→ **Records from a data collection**
= Beginning of Section =

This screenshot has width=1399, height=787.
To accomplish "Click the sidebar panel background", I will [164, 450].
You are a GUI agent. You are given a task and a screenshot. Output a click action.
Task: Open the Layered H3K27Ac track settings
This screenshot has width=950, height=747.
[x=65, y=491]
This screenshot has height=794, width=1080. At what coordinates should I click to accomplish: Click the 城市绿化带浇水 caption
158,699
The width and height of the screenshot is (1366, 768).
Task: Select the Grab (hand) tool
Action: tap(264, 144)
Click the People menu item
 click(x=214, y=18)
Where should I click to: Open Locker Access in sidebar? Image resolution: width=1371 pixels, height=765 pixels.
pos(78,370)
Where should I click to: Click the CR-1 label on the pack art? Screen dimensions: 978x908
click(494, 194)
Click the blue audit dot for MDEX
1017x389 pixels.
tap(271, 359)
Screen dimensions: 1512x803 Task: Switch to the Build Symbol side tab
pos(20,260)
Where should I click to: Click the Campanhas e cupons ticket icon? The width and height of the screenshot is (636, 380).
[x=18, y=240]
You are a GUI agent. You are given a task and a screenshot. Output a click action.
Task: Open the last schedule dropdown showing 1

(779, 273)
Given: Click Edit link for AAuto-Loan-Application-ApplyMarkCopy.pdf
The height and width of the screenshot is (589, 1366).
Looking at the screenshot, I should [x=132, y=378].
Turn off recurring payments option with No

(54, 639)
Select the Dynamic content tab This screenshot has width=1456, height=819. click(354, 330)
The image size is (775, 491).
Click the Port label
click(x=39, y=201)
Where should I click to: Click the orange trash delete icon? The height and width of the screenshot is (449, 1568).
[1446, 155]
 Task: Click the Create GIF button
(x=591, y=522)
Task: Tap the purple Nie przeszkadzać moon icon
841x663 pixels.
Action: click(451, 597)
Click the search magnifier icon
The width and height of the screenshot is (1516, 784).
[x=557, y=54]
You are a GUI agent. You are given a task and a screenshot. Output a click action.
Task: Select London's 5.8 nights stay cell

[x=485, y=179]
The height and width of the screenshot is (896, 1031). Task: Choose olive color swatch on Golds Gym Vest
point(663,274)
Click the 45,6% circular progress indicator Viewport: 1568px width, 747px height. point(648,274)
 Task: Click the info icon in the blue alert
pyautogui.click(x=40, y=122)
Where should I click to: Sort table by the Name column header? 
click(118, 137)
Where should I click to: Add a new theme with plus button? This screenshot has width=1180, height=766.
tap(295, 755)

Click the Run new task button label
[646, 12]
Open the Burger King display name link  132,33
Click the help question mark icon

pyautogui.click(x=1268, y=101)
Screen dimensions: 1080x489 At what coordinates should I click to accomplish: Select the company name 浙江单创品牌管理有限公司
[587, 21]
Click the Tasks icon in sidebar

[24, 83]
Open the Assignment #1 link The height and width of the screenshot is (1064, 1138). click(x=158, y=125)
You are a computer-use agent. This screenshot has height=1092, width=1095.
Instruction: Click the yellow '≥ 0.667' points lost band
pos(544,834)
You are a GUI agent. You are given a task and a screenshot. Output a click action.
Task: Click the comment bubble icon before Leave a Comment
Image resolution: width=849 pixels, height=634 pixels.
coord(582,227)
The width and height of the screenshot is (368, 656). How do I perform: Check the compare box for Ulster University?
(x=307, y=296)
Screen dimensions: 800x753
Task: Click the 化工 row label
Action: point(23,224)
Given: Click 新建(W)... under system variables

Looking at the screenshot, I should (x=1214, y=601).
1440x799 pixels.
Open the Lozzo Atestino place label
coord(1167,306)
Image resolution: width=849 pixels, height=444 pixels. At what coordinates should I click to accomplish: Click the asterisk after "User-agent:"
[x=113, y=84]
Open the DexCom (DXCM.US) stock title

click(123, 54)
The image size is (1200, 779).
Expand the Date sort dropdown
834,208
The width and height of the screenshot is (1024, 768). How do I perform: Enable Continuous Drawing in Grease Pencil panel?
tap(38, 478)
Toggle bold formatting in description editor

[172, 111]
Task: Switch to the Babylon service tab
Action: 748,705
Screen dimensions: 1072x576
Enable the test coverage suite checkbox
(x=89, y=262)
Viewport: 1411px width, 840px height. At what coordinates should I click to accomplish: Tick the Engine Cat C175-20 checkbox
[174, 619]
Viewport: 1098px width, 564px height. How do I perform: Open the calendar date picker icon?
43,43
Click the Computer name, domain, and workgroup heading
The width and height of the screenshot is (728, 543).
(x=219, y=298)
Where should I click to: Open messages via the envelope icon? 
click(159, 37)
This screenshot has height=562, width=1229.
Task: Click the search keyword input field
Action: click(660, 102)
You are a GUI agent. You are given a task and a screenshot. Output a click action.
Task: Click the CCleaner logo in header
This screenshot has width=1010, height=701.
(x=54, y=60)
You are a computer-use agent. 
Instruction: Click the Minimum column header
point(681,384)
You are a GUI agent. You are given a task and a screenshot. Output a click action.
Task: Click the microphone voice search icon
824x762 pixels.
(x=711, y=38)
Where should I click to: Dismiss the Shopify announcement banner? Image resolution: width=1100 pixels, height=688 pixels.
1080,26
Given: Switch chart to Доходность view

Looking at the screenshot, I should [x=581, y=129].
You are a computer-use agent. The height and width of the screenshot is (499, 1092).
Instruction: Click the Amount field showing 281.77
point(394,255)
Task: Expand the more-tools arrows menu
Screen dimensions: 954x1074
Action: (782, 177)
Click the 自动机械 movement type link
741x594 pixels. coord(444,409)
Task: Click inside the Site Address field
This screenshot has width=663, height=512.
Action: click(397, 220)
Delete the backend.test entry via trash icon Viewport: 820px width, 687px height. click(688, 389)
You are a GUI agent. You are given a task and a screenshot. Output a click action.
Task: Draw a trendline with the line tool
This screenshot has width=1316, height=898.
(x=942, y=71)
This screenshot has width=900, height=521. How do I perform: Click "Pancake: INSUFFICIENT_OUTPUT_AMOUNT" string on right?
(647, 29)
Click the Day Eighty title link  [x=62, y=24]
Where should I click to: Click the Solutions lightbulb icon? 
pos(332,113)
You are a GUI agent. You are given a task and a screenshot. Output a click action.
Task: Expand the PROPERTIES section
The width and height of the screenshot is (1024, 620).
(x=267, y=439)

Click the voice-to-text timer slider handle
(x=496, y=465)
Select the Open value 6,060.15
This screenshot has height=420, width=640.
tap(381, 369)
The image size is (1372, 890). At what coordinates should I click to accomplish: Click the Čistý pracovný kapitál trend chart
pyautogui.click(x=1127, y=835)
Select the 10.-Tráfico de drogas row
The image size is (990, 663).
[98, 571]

= End of Section =

→ **GOAL OF THE EXERCISE**
Please transcribe all of the entries precisely.

→ **OUTPUT OF THE EXERCISE**
This screenshot has width=1399, height=787.
To accomplish "Click the sidebar panel background", I will [164, 450].
You are a GUI agent. You are given a task and a screenshot. Output a click action.
Task: Open the Layered H3K27Ac track settings
This screenshot has width=950, height=747.
[x=65, y=491]
This screenshot has height=794, width=1080. At what coordinates should I click to accomplish: Click the 城市绿化带浇水 caption
158,699
The width and height of the screenshot is (1366, 768).
Task: Select the Grab (hand) tool
Action: tap(264, 144)
Click the People menu item
 click(x=214, y=18)
Where should I click to: Open Locker Access in sidebar? Image resolution: width=1371 pixels, height=765 pixels.
pos(78,370)
Where should I click to: Click the CR-1 label on the pack art? Screen dimensions: 978x908
click(494, 194)
Click the blue audit dot for MDEX
1017x389 pixels.
tap(271, 359)
Screen dimensions: 1512x803 Task: Switch to the Build Symbol side tab
pos(20,260)
Where should I click to: Click the Campanhas e cupons ticket icon? The width and height of the screenshot is (636, 380).
[x=18, y=240]
You are a GUI agent. You are given a task and a screenshot. Output a click action.
Task: Open the last schedule dropdown showing 1

(779, 273)
Given: Click Edit link for AAuto-Loan-Application-ApplyMarkCopy.pdf
The height and width of the screenshot is (589, 1366).
Looking at the screenshot, I should [x=132, y=378].
Turn off recurring payments option with No

(54, 639)
Select the Dynamic content tab This screenshot has width=1456, height=819. click(354, 330)
The image size is (775, 491).
Click the Port label
click(x=39, y=201)
Where should I click to: Click the orange trash delete icon? The height and width of the screenshot is (449, 1568).
[1446, 155]
 Task: Click the Create GIF button
(x=591, y=522)
Task: Tap the purple Nie przeszkadzać moon icon
841x663 pixels.
Action: click(451, 597)
Click the search magnifier icon
The width and height of the screenshot is (1516, 784).
[x=557, y=54]
You are a GUI agent. You are given a task and a screenshot. Output a click action.
Task: Select London's 5.8 nights stay cell

[x=485, y=179]
The height and width of the screenshot is (896, 1031). Task: Choose olive color swatch on Golds Gym Vest
point(663,274)
Click the 45,6% circular progress indicator Viewport: 1568px width, 747px height. point(648,274)
 Task: Click the info icon in the blue alert
pyautogui.click(x=40, y=122)
Where should I click to: Sort table by the Name column header? 
click(118, 137)
Where should I click to: Add a new theme with plus button? This screenshot has width=1180, height=766.
tap(295, 755)

Click the Run new task button label
[646, 12]
Open the Burger King display name link  132,33
Click the help question mark icon

pyautogui.click(x=1268, y=101)
Screen dimensions: 1080x489 At what coordinates should I click to accomplish: Select the company name 浙江单创品牌管理有限公司
[587, 21]
Click the Tasks icon in sidebar

[24, 83]
Open the Assignment #1 link The height and width of the screenshot is (1064, 1138). click(x=158, y=125)
You are a computer-use agent. This screenshot has height=1092, width=1095.
Instruction: Click the yellow '≥ 0.667' points lost band
pos(544,834)
You are a GUI agent. You are given a task and a screenshot. Output a click action.
Task: Click the comment bubble icon before Leave a Comment
Image resolution: width=849 pixels, height=634 pixels.
coord(582,227)
The width and height of the screenshot is (368, 656). How do I perform: Check the compare box for Ulster University?
(x=307, y=296)
Screen dimensions: 800x753
Task: Click the 化工 row label
Action: point(23,224)
Given: Click 新建(W)... under system variables

Looking at the screenshot, I should (x=1214, y=601).
1440x799 pixels.
Open the Lozzo Atestino place label
coord(1167,306)
Image resolution: width=849 pixels, height=444 pixels. At what coordinates should I click to accomplish: Click the asterisk after "User-agent:"
[x=113, y=84]
Open the DexCom (DXCM.US) stock title

click(123, 54)
The image size is (1200, 779).
Expand the Date sort dropdown
834,208
The width and height of the screenshot is (1024, 768). How do I perform: Enable Continuous Drawing in Grease Pencil panel?
tap(38, 478)
Toggle bold formatting in description editor

[172, 111]
Task: Switch to the Babylon service tab
Action: 748,705
Screen dimensions: 1072x576
Enable the test coverage suite checkbox
(x=89, y=262)
Viewport: 1411px width, 840px height. At what coordinates should I click to accomplish: Tick the Engine Cat C175-20 checkbox
[174, 619]
Viewport: 1098px width, 564px height. How do I perform: Open the calendar date picker icon?
43,43
Click the Computer name, domain, and workgroup heading
The width and height of the screenshot is (728, 543).
(x=219, y=298)
Where should I click to: Open messages via the envelope icon? 
click(159, 37)
This screenshot has height=562, width=1229.
Task: Click the search keyword input field
Action: click(660, 102)
You are a GUI agent. You are given a task and a screenshot. Output a click action.
Task: Click the CCleaner logo in header
This screenshot has width=1010, height=701.
(x=54, y=60)
You are a computer-use agent. 
Instruction: Click the Minimum column header
point(681,384)
You are a GUI agent. You are given a task and a screenshot. Output a click action.
Task: Click the microphone voice search icon
824x762 pixels.
(x=711, y=38)
Where should I click to: Dismiss the Shopify announcement banner? Image resolution: width=1100 pixels, height=688 pixels.
1080,26
Given: Switch chart to Доходность view

Looking at the screenshot, I should [x=581, y=129].
You are a computer-use agent. The height and width of the screenshot is (499, 1092).
Instruction: Click the Amount field showing 281.77
point(394,255)
Task: Expand the more-tools arrows menu
Screen dimensions: 954x1074
Action: (782, 177)
Click the 自动机械 movement type link
741x594 pixels. coord(444,409)
Task: Click inside the Site Address field
This screenshot has width=663, height=512.
Action: click(397, 220)
Delete the backend.test entry via trash icon Viewport: 820px width, 687px height. click(688, 389)
You are a GUI agent. You are given a task and a screenshot. Output a click action.
Task: Draw a trendline with the line tool
This screenshot has width=1316, height=898.
(x=942, y=71)
This screenshot has width=900, height=521. How do I perform: Click "Pancake: INSUFFICIENT_OUTPUT_AMOUNT" string on right?
(647, 29)
Click the Day Eighty title link  [x=62, y=24]
Where should I click to: Click the Solutions lightbulb icon? 
pos(332,113)
You are a GUI agent. You are given a task and a screenshot. Output a click action.
Task: Expand the PROPERTIES section
The width and height of the screenshot is (1024, 620).
(x=267, y=439)

Click the voice-to-text timer slider handle
(x=496, y=465)
Select the Open value 6,060.15
This screenshot has height=420, width=640.
tap(381, 369)
The image size is (1372, 890). At what coordinates should I click to accomplish: Click the Čistý pracovný kapitál trend chart
pyautogui.click(x=1127, y=835)
Select the 10.-Tráfico de drogas row
The image size is (990, 663).
[98, 571]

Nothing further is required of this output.